I've been trying to market my books given the world's view of marketing.
I write for Jesus. I publish for Jesus. But I've always viewed marketing as something carnal, for myself, and thus, I use man's measuring stick and man's advice on how to approach it.
What would happen if our FOCUS was on seeking GOD'S face in both our writing AND our marketing? What would happen if our books were laid before God and given HIS mark of approval before we ever put them on the market before God?
The mark of God is worth far more than any endorsement by man.

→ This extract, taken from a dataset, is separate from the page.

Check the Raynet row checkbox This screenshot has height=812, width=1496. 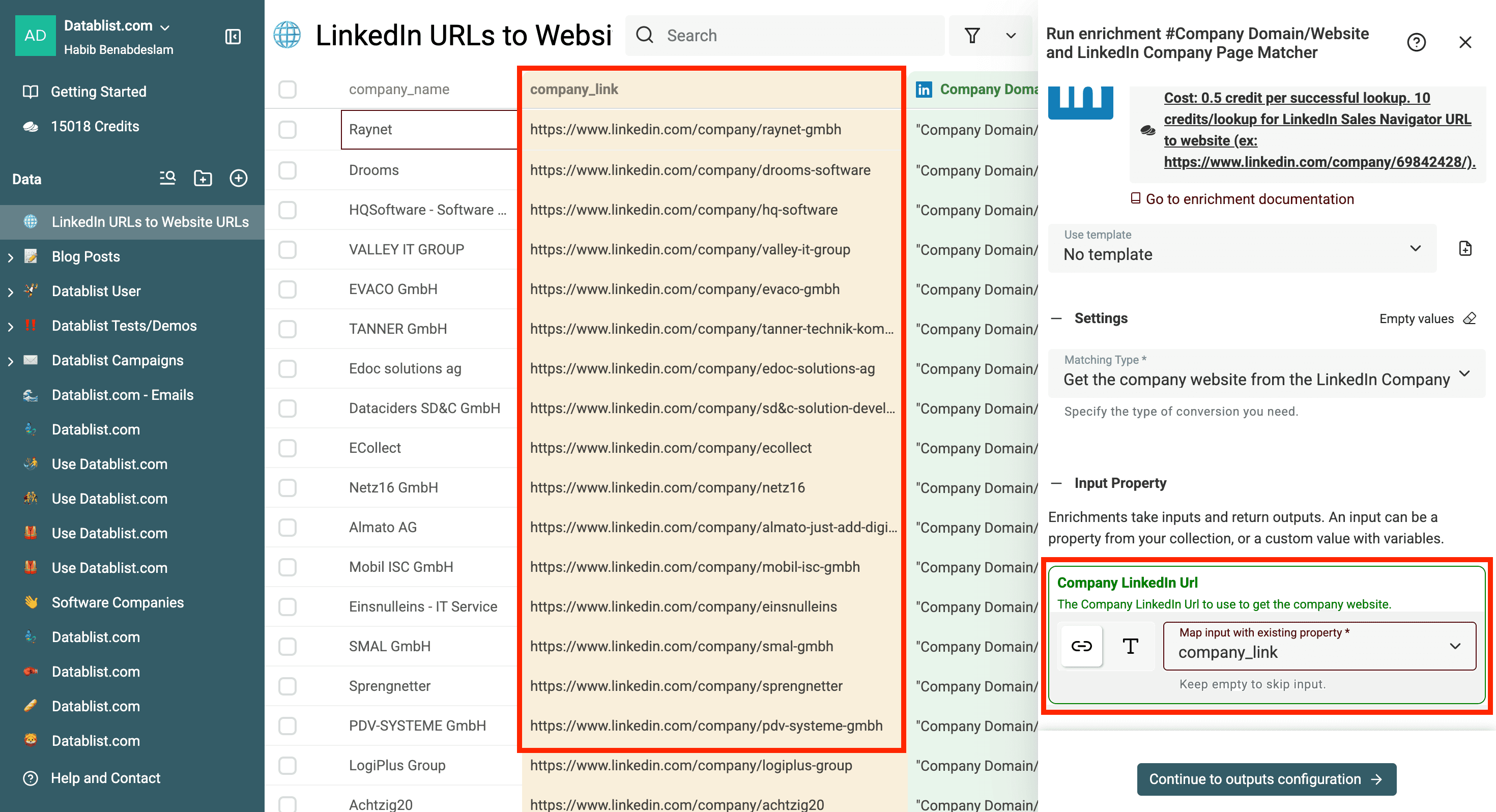coord(287,130)
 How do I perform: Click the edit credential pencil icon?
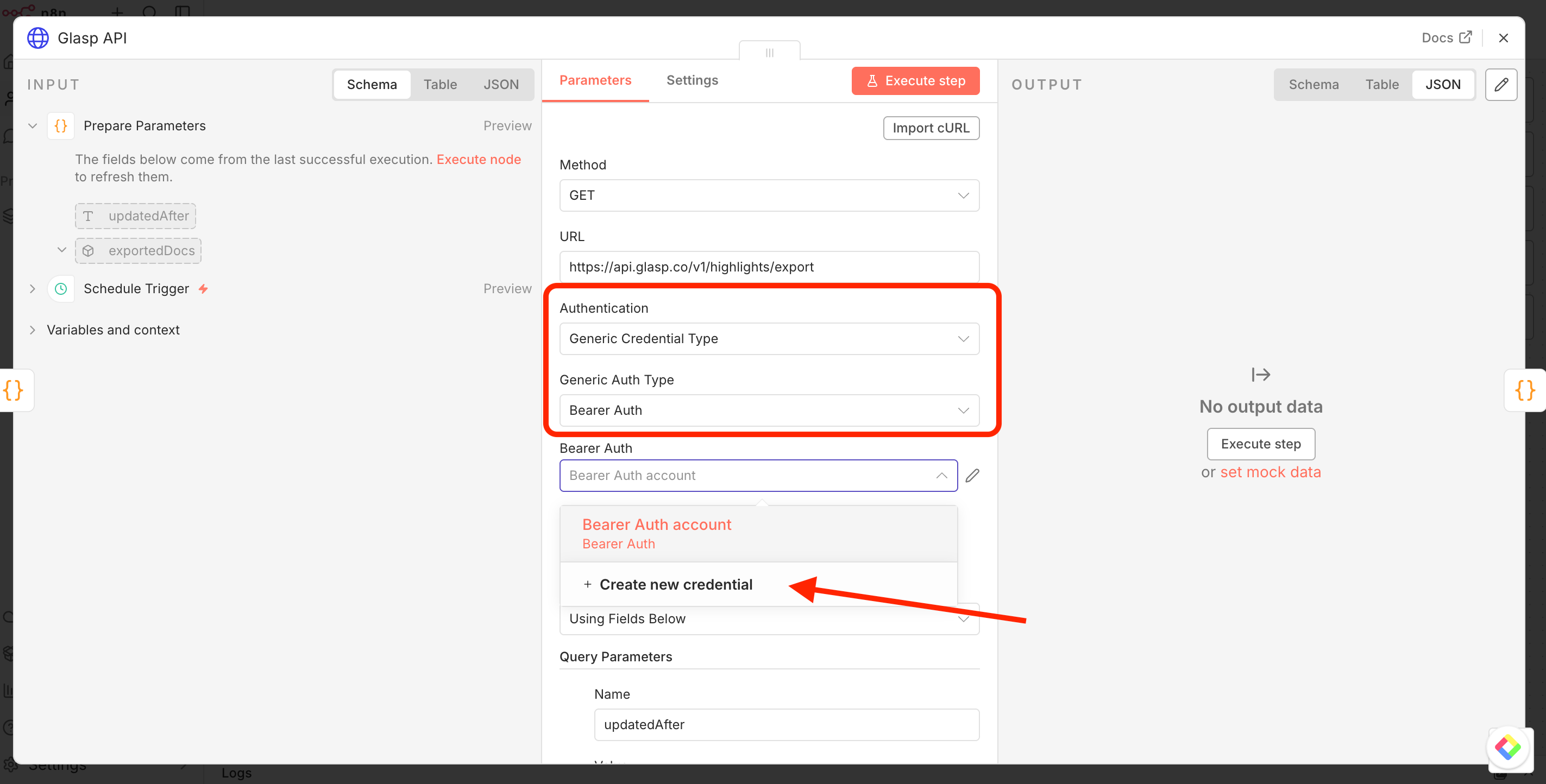point(972,476)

I'm not preaching a new marketing scheme, y'all. Don't go away from this blog post trying to strategize how to achieve God's mark so you can sell more books. If you do, then you're missing the whole point.
My prayer is that you go away from this blog post seeing the importance of seeking God in
everything, your writing and marketing included.
Because none of this should be about us.
Not one thing.
It should all be completely about Jesus and bringing him glory. It's the difference between buying in to Jesus and being SOLD OUT for Jesus.
I don't know about you guys, but I'd love for my shelves to be bear and people ask, "Hey, where are all your books?" And my answer can happily be, "Oh, sorry. I'm sold out for Jesus!"
Discussion: Have you struggled with the idea of marketing because it felt selfish? What do you think about the concept of seeking God's mark vs. man's marketing?